[Your objective]:
Answer these questions from the text on AST templates for p/invoke declarations below:
1. What does the text name as the key to writing p/invoke declarations?
2. In the comment legend, what does the <> notation stand for?
3. For a ParmVarDecl whose Type is "const wchar_t *", what string does the first template write before the parameter name?

The key to writing p/invoke declarations are AST tree templates. These templates encode the tree match and the substituting expression output. Let’s see how this might work.

// () ast match
// <> text
// {} code

// (... (...)) <> vs (... <> (...)). An AST expression matches a set of sub-tree. The
// first matches the entire sub tree. The later matches the node, then matches additional
// sub-tree information (presumably for more template processing). In the implementation,
// the matcher processes in a tree traversal, so templated text is outputed while walking
// the tree.


template (% ParmVarDecl Name=* Type="const wchar_t *"
   {
		System.Console.Write("int " + $1.Name);
   }
   %)
   ;

template (% ParmVarDecl Name=* Type=*
   {
		System.Console.Write(MapDefaultType($1.Type) + " " + $1.Name);
   }
   %)

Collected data
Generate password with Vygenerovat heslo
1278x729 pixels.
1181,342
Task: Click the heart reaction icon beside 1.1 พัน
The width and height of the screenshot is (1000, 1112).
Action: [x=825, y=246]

[Task output]:
1. AST tree templates.
2. Text.
3. "int " (the word int followed by a space).